The most convenient is the annual distribution of profits. This is due to the fact that the activities of the enterprise can be planned, and there will be no shortage of funds for the implementation of tasks. Semiannual and quarterly payments are less convenient, as they require greater mobility in changing the directions of activity of a business entity.

The procedure for the distribution of profits in LLC between the participants involves the payment of the share of the investor no later than two months after the approval of the decision to make payments. But this period can be established by the Charter of the enterprise as shorter or longer.

When are dividends not paid?

There are restrictions on the distribution of net profit, which are associated with limited financial reserves of the enterprise.

Investors do not receive a share in net profit if:

  • not fully replenished the authorized capital;
  • the company has not closed all of its tax liabilities;
  • LLC financial position is close to bankruptcy;
  • if, in the case of dividends, the company is on the verge of bankruptcy;
  • if the assets in value terms are less than the value of the authorized and reserve capital at the time of the decision on the distribution of profit to the founders, or may decrease after making payments.

The investor can receive a share of the net profit after the expiration of the settlement period for three years. In addition, the period for the payment of dividends is separately specified in the Charter of the enterprise at the time of formation of the LLC and can reach five or more years.
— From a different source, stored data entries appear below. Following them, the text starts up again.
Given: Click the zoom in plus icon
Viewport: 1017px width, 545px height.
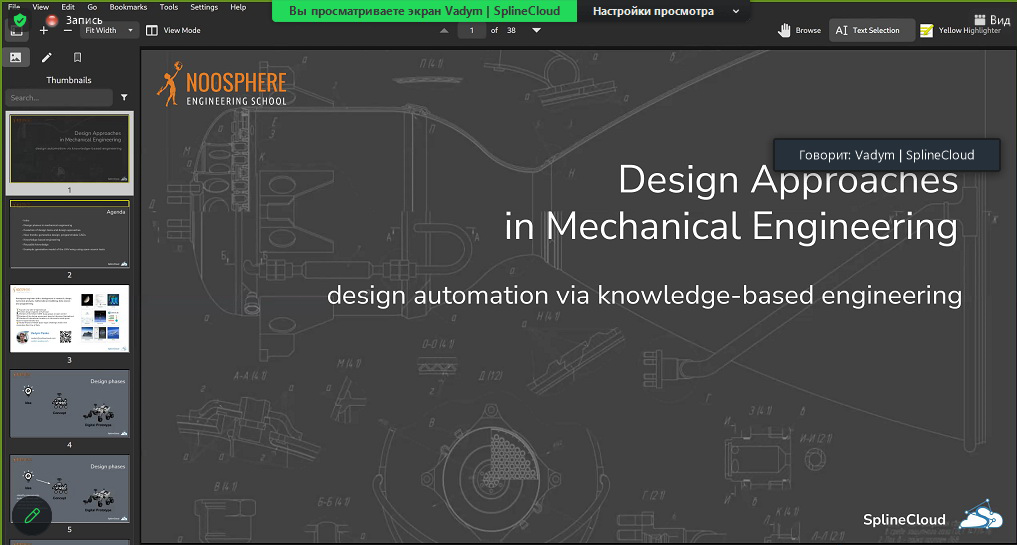Looking at the screenshot, I should (x=44, y=30).
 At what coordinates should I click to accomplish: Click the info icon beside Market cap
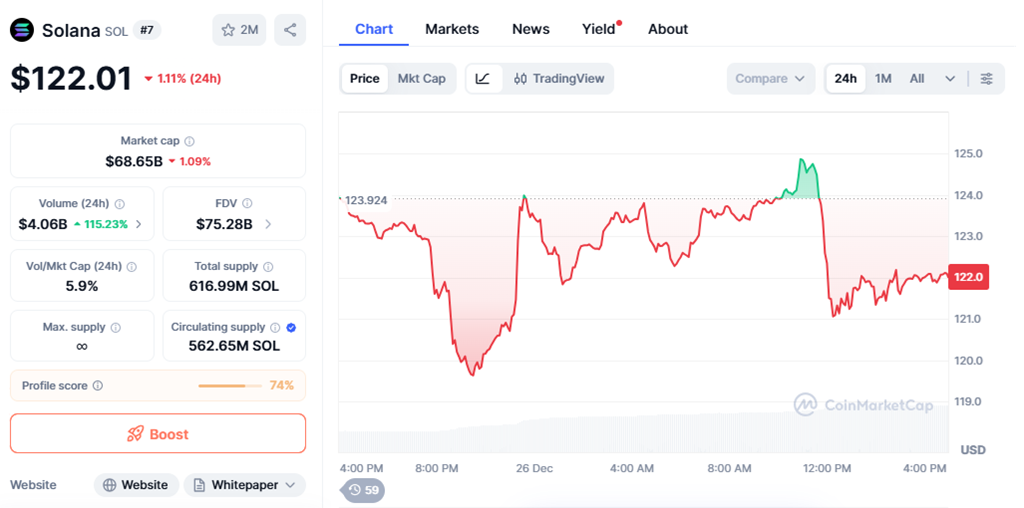tap(190, 142)
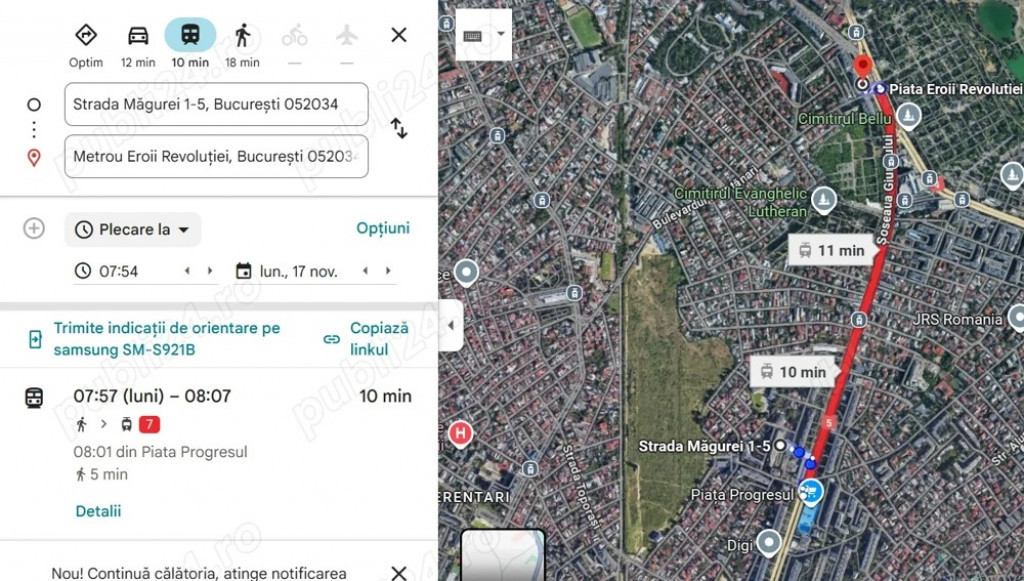Add a destination plus icon

click(34, 228)
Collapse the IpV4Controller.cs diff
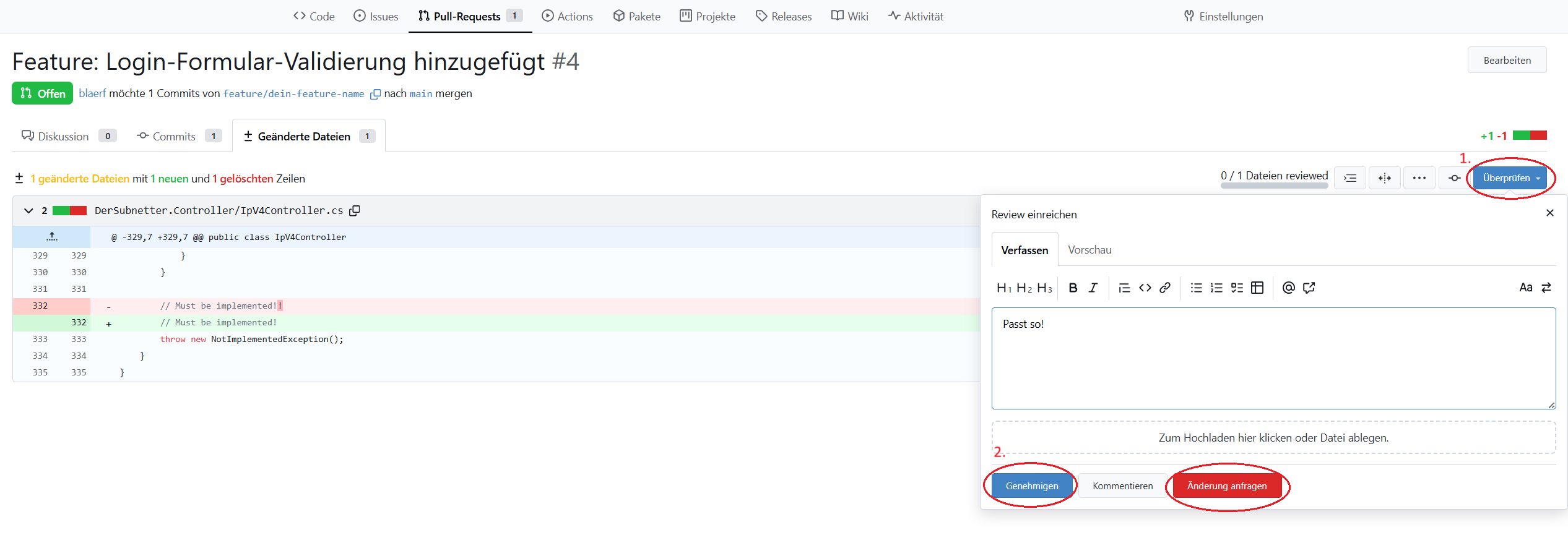Image resolution: width=1568 pixels, height=535 pixels. (28, 211)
If the depositor has not claimed a share in net profit, it is returned to the balance sheet of the enterprise as retained.

Profit sharing

Reflection in accounting

At the end of the calendar year, before the date of the meeting is set, retained earnings are allocated to line 1370 of the balance sheet. If this amount is a positive value, then it should be divided. In case of a negative indicator, the value is taken in brackets and refers to losses. When distributing profits in the LLC between the posting participants, they are classified as active-passive accounts. 84 account - "Retained earnings", it corresponds to each other in debit and credit. Each of the accounts may have its own internal sub-account. 84 account corresponds with 75 "Settlements with founders".From this account, funds are deducted for taxation and payment of dividends to depositors.

Distribution of profit in the LLC between the participants: an example

The date of accounting entries is the day the protocol is signed based on the results of the meeting. This necessarily takes into account the accountant of the enterprise.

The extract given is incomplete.